= Beginning of Section =
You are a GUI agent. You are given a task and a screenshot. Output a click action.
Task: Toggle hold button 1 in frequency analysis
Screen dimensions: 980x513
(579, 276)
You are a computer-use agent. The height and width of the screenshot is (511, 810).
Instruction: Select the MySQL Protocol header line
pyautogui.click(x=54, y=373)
= End of Section =
= Beginning of Section =
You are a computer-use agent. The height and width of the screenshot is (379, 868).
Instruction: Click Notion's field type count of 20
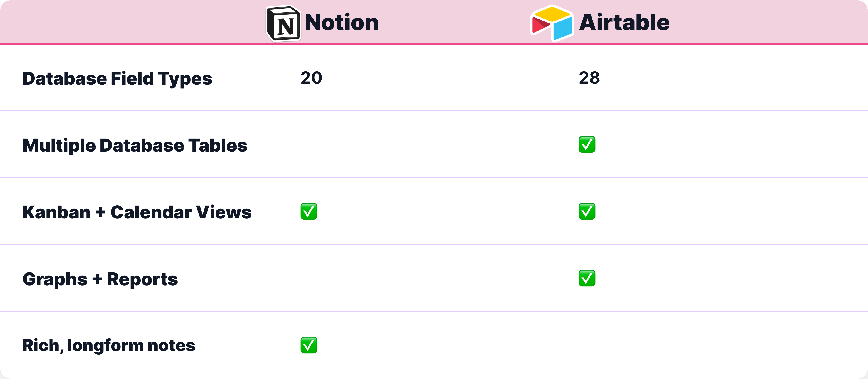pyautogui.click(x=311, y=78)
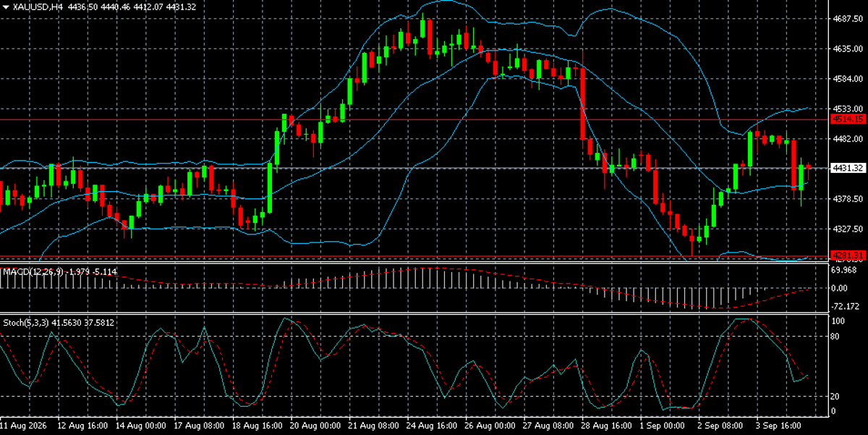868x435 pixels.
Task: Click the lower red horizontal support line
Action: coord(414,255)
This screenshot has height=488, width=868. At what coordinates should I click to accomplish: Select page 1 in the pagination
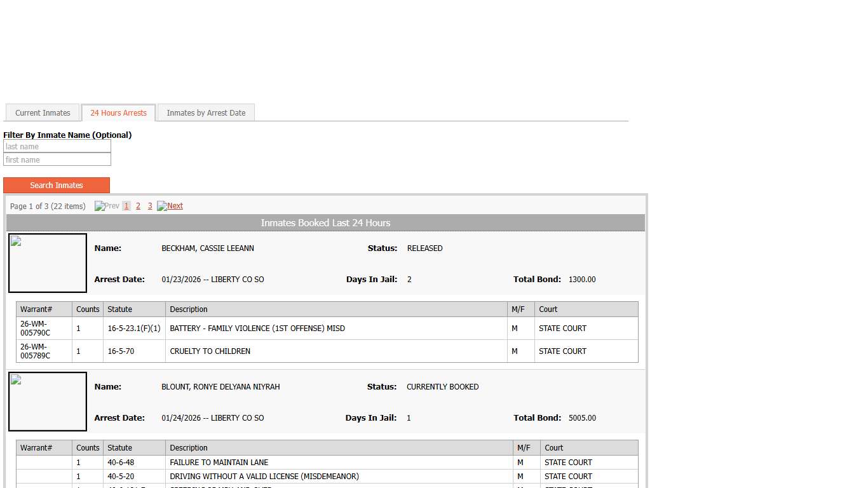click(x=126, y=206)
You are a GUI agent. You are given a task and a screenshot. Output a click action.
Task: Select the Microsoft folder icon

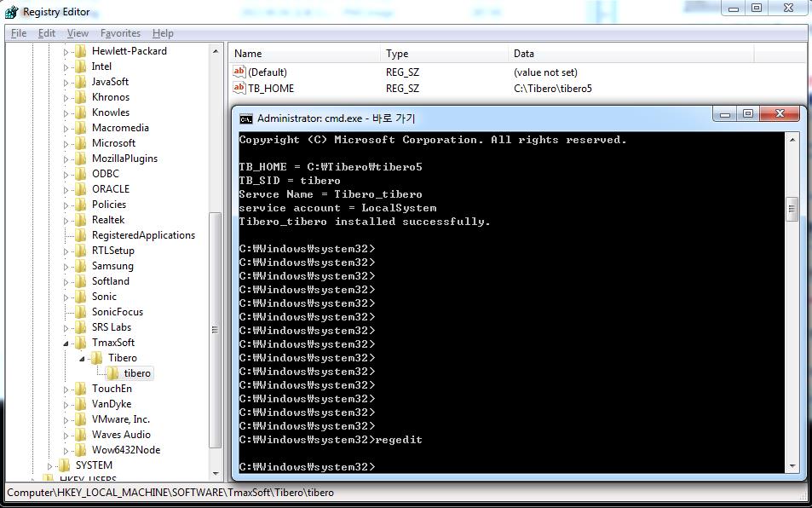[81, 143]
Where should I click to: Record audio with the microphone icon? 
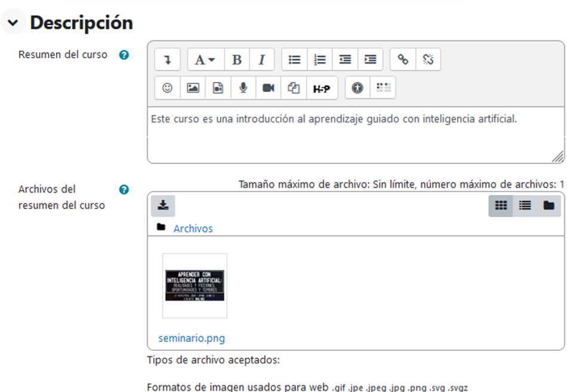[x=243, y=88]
= End of Section =
= Beginning of Section =
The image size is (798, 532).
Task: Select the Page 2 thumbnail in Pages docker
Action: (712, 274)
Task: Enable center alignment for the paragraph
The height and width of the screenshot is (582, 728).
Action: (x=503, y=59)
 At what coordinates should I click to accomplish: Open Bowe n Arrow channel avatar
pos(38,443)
= End of Section =
■ **PROMPT**: Return every line from the records above that holds the word "computer".

■ **ANSWER BOX**:
You are a computer-use agent. The height and width of the screenshot is (511, 810).
You are a computer-use agent. The height and width of the screenshot is (379, 868).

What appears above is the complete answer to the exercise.